▶ _Directions_
Continue the news report on rising crime in Carlton, picking up right after its last sentence.

▶ _Provided passage_
Property crimes, including theft and arson, have risen from 676 to 823, and public order offenses – including possession of weapons and explosives – have risen from 49 in 2017 to 80 last year.
The number of drug offenses was the only category that dropped, from 47 in 2017 to 43 last year.
Marco Donnini, owner of Lygon Street restaurant Donnini’s, said the increase in crime had affected the popular street.
“It’s more of a fear that something will be violent,” he said. “There’s a fear in the street that something could happen at any time. That fear is kind of palpable.”
Donnini believed trouble on the streets had increased after Carlton Police Station closed in 2010 and the nearest station in North Melbourne was abandoned.
“There is a perception of organized crime in the streets, I think people would feel safer if crime was organized,” he said. “I’ve never seen it this bad.”
Sbardella and other traders have called for more police and CCTV cameras in the area to fight crime.
Phillip Mansour, executive officer of the local merchants’ association, Carlton Inc, said he regularly heard from merchants concerned about crime in the area.
“We have been asking for CCTV for a few years and the last budget from the City of Melbourne did not include the capacity to meet that need,” he said.
“We’ve worked with Victoria Police who have been quite responsive, but they have a limited workforce in terms of the number of people they can get on the beat.”
But Lyn Cracknell of the Carlton Residents Association said residents only wanted a police and council response if safety and security was at risk for residents, businesses and visitors.

▶ _Data provided_

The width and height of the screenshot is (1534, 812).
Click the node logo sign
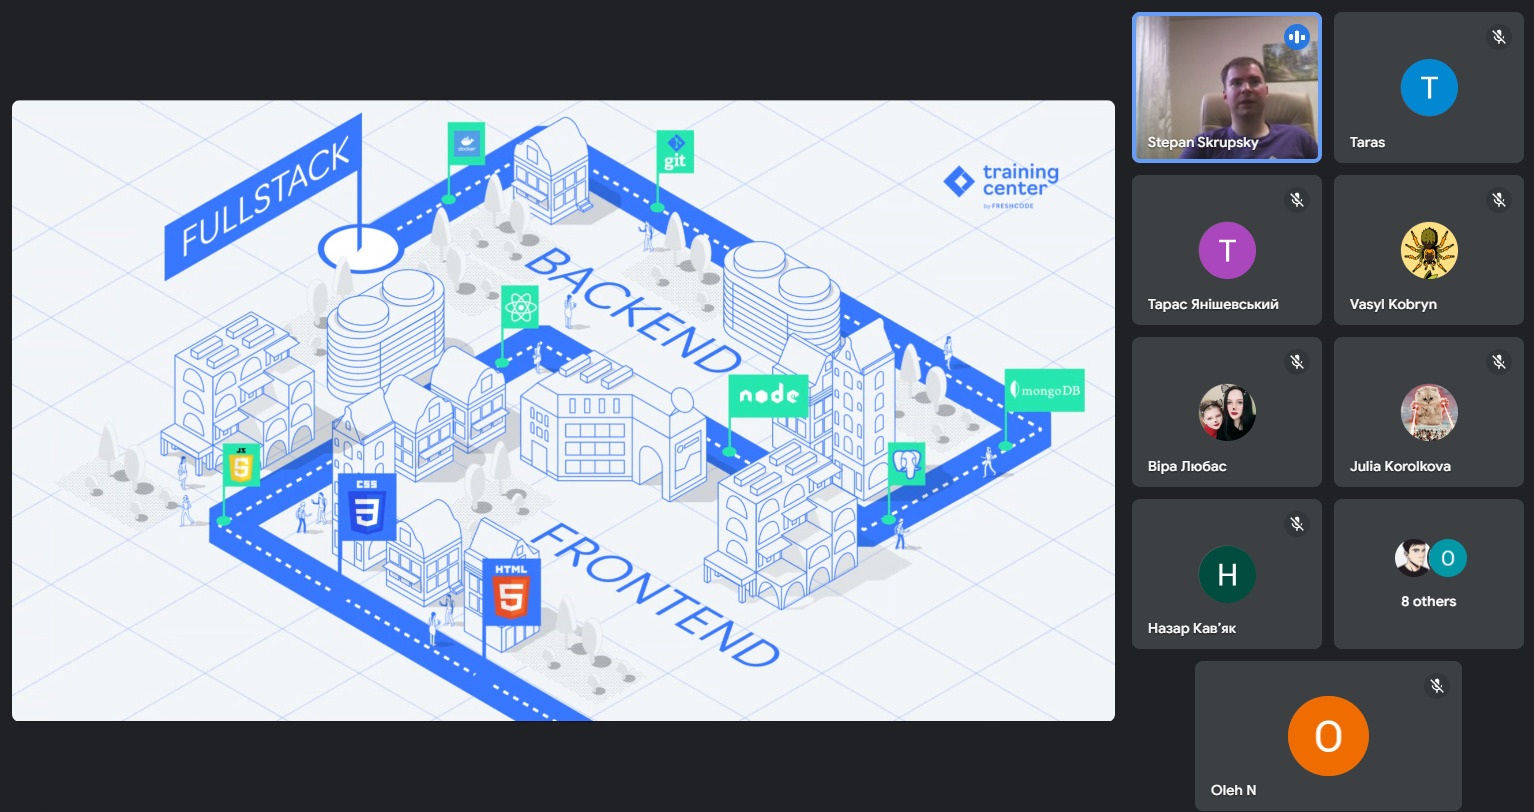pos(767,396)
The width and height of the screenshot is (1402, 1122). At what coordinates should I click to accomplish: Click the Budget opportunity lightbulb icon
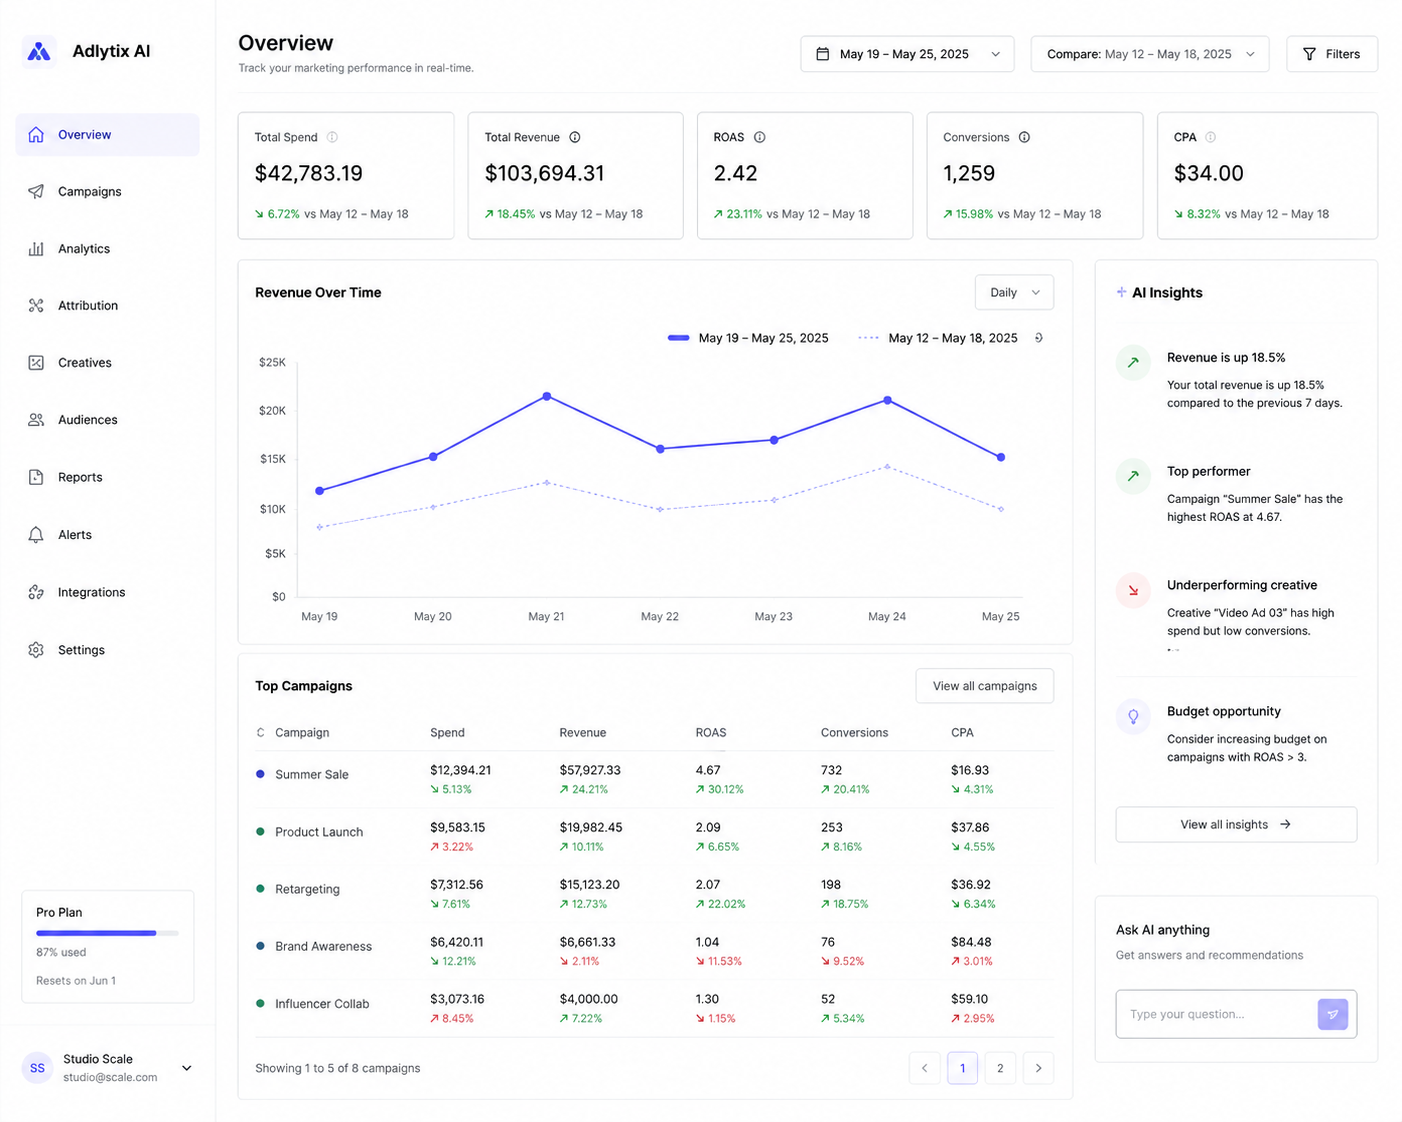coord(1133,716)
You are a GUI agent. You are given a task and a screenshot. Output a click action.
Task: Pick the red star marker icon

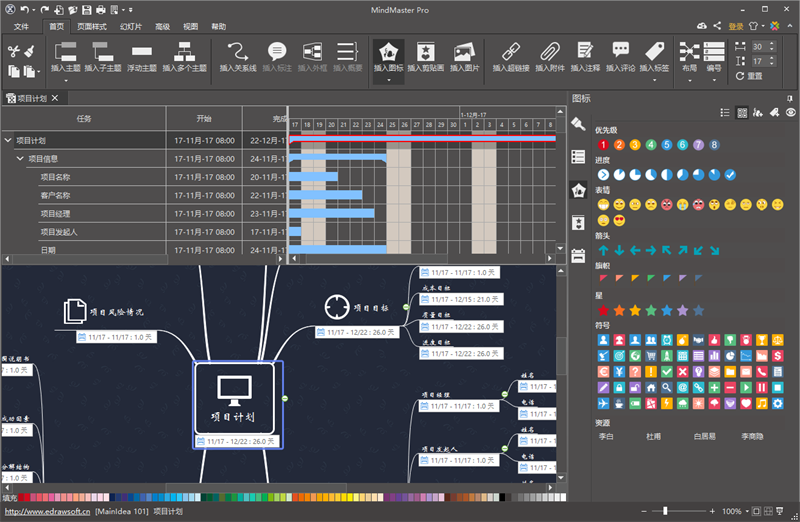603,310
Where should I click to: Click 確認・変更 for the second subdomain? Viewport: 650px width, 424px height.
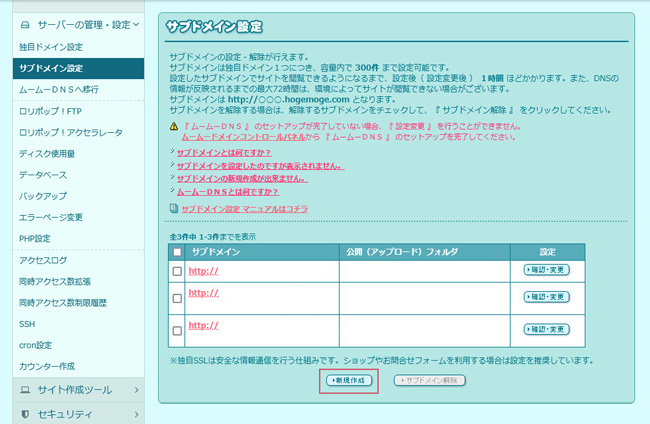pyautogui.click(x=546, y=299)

▶ _Expected answer_
“The association would rather have the causes than the symptoms addressed by our council on our behalf,” she said.
Senior Sergeant Carl Whibley said police regularly conducted special operations in Carlton, with a presence every Friday and Saturday night in the Lygon Street area.
“Police have also recently conducted operations in the area targeting other key areas of concern for the local community and business owners, such as graffiti and criminal damage,” he said.
“Carlton is mostly a safe area – we don’t have many issues here, but we know the wider impact just one incident can have on how safe the community feels. That is why it is important that people feel safe if they want to come here and enjoy the nightlife.”
Mayor Sally Capp said the council’s Safe City Camera program was the “guardian angel” of the city’s streets, as there were 220 CCTV cameras in Melbourne, although there were none in Carlton.
“We are committed to keeping our city safe for residents, employees and visitors – whether by brightening the lights on the city streets, installing new bollards or upgrading our CCTV network” , she said.